بِسْمِ اللهِ الرَّحْمنِ الرَّحِيمِ
Alkisah, Luqman al-Hakim memasuki sebuah pasar dengan menunggang seekor keledai, sedangkan anaknya mengikutinya dengan berjalan. Melihat hal tersebut, orang-orang yang berada di pasar itu berkata, “Lihatlah orang tua itu, ia tidak memiliki rasa kasihan dengan menunggang keledai, sedangkan anaknya dibiarkan berjalan kaki.”
Karena mendengar desas-desus tersebut, Luqman pun kemudian turun dari keledainya. Setelah itu, anaknya yang menunggangi keledai tersebut, sedangkan Luqman mengikutinya dengan berjalan. Setelah tiba di pasar berikutnya, orang-orang yang melihat hal tersebut berkata, “Lihatlah itu, sungguh anak tidak beradab, dia menunggangi keledai sedangkan ayahnya dibiarkan berjalan kaki.”
Luqman yang mendengar hal tersebut kemudian naik untuk menunggangi keledai bersama-sama dengan anaknya. Lalu, saat tiba di pasar berikutnya, orang-orang ramai mengomentari hal tersebut. Mereka berkata, “Lihatlah dua orang yang menunggangi seekor keledai, sungguh itu menyiksa (keledai)…” Mendengar keramaian itu, Luqman akhirnya turun dan juga menurunkan anaknya. Sampai tiba di pasar yang selanjutnya, orang-orang kemudian berkata, “Lihatlah, dua orang itu berjalan, sedangkan keledainya tidak ditunggangi.”
Dalam perjalanan pulang, Luqman menjelaskan perkara tersebut kepada anaknya. Ia menasihati anaknya agar tidak mudah terpengaruh oleh perkataan manusia sehingga bersikap latah terhadapnya. “Sesungguhnya tiada seorangpun yang terlepas dari perbincangan manusia.” Latah… Kurang lebih seperti itulah manusia zaman ini.
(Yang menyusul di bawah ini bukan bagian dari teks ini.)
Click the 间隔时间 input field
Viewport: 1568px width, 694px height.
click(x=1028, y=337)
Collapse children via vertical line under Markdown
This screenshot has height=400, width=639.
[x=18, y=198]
Saat media mengekspos mode terbaru, maka berbondong-bondonglah manusia mengikutinya dengan alasan mengikuti trend dan perkembangan zaman, dimana pada saat ada orang yang tidak mengikuti arus tersebut, maka disebutlah ia sebagai orang yang ketinggalan zaman, kuno, jadul , kuper , atau julukan-julukan lainnya yang bertujuan merendahkan.
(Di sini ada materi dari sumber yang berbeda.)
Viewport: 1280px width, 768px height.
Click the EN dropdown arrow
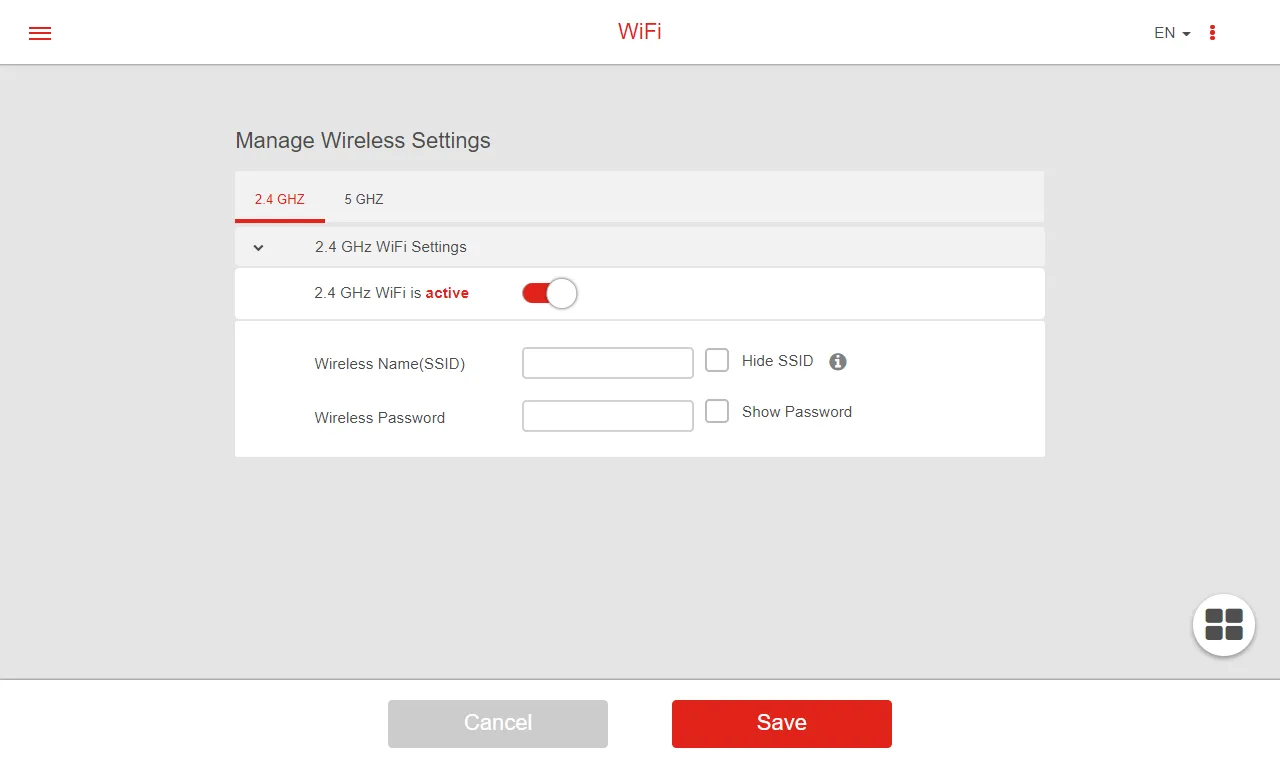click(1186, 33)
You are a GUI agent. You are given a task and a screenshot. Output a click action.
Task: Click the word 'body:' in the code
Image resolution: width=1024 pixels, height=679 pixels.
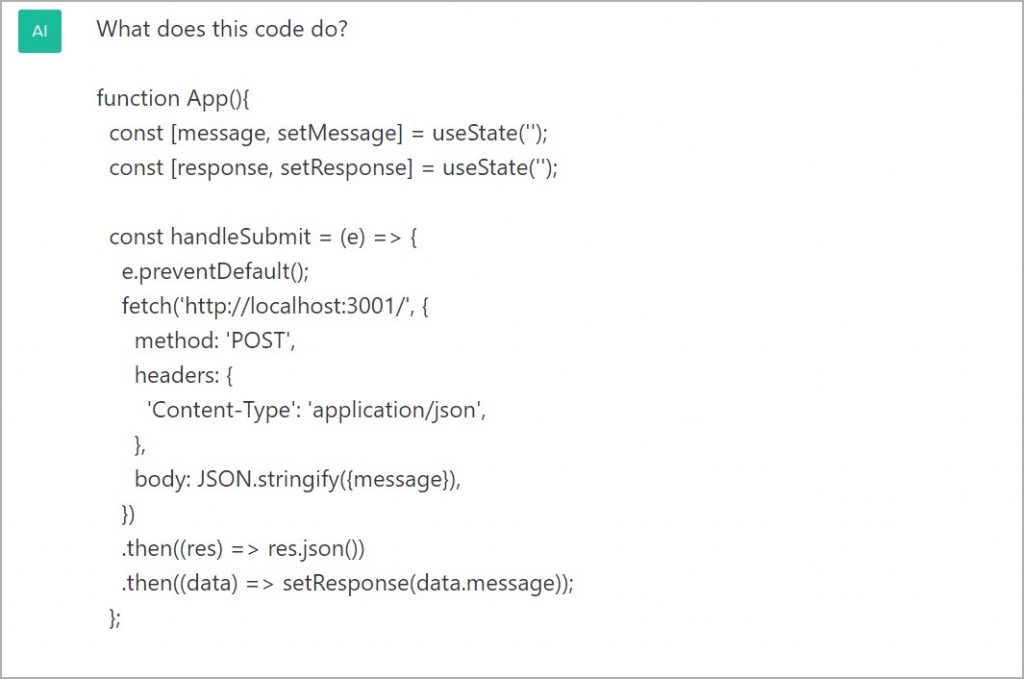click(160, 479)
Manusia saat ini benar-benar telah menjadi buih yang mudah dibawa arus ke mana pun arus itu mengalir. Mereka seperti bebek yang mengikuti bebek-bebek lain yang sebelumnya telah berlari di depannya. Bahkan, di antara mereka ada yang relah melepaskan identitasnya yang fitrah (baca: Islam) demi sebuah prestise dan eksistensi.
Apa yang terjadi dengan dunia ini? Sungguh tak habis ku berfikir, bisa-bisanya mereka tidak memiliki pendirian yang teguh, bahkan untuk berjalan menyusuri hidupnya sendiri. Mereka tidak percaya diri untuk menentukan tujuan hidupnya sendiri, sehingga mereka harus menggantungkan kehidupan mereka pada mode dan media. Subhanallaah…
Kita harus belajar pada kisah Luqman al-Hakim dan anaknya di atas. Lihatlah, berbuat apapun kita, pasti ada orang yang mengomentari, baik komentar posisitif ataupun negatif. Namun, permasalahannya sekarang, bukan kemudian kita akan dikomentari negatif atau positif. Adalah bagaimana kita sanggup mempertahankan identitas kita (baca: Islam) walaupun di depan, kanan, kiri, dan belakang, orang-orang senantiasa membicarakan kita, menjuluki kita dengan sebutan-sebutan yang digunakan untuk menjatuhkan seperti sok suci, sok malaikat, atau yang lainnya.
Biarkanlah itu semua… Biarkan dunia menghina karena segala aktivitas kita, asalkan ALLAH senantiasa bersama kita. Karena ALLAH yang akan memberikan syurga dan ridha-Nya, bukan mereka, karena hanya ALLAH yang dapat menyelamatkan kita dari api neraka, bukan mereka. Jadi, bertahanlah dalam identitas kita dan jangan jadi generasi latah.
Wallaahu a’lam bishawwab.
Sesungguhnya orang-orang yang mengatakan: "Rabb kami ialah ALLAH" kemudian mereka meneguhkan pendirian mereka, maka malaikat akan turun kepada mereka: "Janganlah kamu merasa takut dan janganlah kamu merasa sedih; dan bergembiralah kamu dengan (memperoleh) surga yang telah dijanjikan ALLAH kepadamu."